The First Fruits

What does the Resurrection mean to you? The accounts which the Gospel writers give us are full of the wonder, the mystery and the glory of that distant spring morning. It was the first day of the week, Sunday, the day when God began the work of creation. The women who followed Jesus went to his tomb to anoint his body. But the tomb is open, the body gone. And angels appear, bearing the message that he has risen. And then all is excitement, running, telling the eleven disciples, them running, fear, astonishment, awe. And on the same day, amid the excitement, the peace and deep joy of Jesus' presence - his appearance to Mary of Magdala in the garden, to Cleopas and his companion on the road to Emmaus, to Simon, to the women, to the disciples in the room in Jerusalem where they were hiding.

The idea of resurrection meant two things to the people around Jesus. To the Sadducees, rich, influential, prominent in the Temple, the fundamentalists of their day, it was something unscriptural. Because God had not told Abraham, or Moses, or David about it, it was impossible. Most other people - the Pharisees, the ordinary people, the revolutionaries - believed that at the end of the world, God's Messiah would come, and the dead would be raised to life with God in a newly-created Jerusalem.

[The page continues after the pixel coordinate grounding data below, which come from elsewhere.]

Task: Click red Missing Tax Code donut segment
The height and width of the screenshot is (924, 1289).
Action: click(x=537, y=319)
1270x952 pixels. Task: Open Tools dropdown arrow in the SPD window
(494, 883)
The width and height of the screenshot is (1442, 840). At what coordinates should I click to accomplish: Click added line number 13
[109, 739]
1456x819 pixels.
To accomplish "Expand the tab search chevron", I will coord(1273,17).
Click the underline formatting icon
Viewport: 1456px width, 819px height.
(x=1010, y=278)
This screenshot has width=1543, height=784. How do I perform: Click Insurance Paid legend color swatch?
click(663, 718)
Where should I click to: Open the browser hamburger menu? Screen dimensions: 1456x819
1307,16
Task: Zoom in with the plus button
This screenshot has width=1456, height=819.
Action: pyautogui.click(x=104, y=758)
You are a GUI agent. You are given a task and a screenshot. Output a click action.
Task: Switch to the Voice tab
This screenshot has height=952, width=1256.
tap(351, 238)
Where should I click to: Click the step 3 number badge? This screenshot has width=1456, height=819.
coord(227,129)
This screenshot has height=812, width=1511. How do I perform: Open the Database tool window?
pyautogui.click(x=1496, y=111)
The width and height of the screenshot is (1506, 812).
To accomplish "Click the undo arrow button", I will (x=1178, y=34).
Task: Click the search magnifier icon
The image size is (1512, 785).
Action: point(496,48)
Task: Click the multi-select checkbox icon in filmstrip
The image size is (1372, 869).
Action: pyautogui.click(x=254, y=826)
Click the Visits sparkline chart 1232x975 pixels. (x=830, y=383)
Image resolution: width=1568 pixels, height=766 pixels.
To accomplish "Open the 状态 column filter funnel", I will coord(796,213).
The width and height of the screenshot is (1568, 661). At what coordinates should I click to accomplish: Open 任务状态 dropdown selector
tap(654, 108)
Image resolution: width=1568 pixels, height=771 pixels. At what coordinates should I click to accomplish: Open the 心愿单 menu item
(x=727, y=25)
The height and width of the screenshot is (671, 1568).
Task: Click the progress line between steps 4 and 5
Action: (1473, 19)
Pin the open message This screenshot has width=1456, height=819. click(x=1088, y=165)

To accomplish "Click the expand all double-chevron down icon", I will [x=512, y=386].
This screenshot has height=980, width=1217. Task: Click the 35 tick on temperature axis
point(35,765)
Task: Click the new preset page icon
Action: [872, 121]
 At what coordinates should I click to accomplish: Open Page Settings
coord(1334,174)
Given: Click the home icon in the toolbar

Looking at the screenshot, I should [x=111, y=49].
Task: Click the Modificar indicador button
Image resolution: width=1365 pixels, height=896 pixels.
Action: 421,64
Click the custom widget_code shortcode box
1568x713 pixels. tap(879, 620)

Jesus changed all this. "I am the resurrection," he tells Martha, the sister of Lazarus. And she replies, "Yes, Lord. I believe that you are the Christ, the Son of God, who was to come into this world." The Resurrection is no longer an event in the infinite future. It is something finite, here and now, something fixed in time and place, in that spring morning in Jerusalem.

John's gospel calls Jesus' miracles "signs" - signs that God's reign has truly begun with Jesus' coming. The healing miracles in the other gospels are also signs - signs that Jesus can bring us wholeness and completeness. Jesus can heal our spiritual dumbness, our lameness, our blindness, our deafness. And what is dumber, lamer, blinder or deafer than a dead body? Jesus can restore even that. He did it with Lazarus. He did it with Jairus' daughter. But curing the sick and raising the dead was not something new in themselves. Elijah had done much the same.

What was new was Jesus. These miracles were signs of the event that took place on that spring morning. Jesus himself was raised. And through faith and sacrament, we are able to share in Jesus' resurrection, just as Jesus shared in our suffering for our sins. By his death and resurrection, Christ can restore us and make us whole.

For as in Adam all die, even so in Christ shall all be made alive. So Paul tells the Corinthians (1 Cor 15:22). Jesus is the first-fruits of a new world, offered in heaven, a source of new life. We look for his coming again in glory, his kingdom that has no end. But here and now, too, we can have life in him, for we are his body, his people. Alleluia!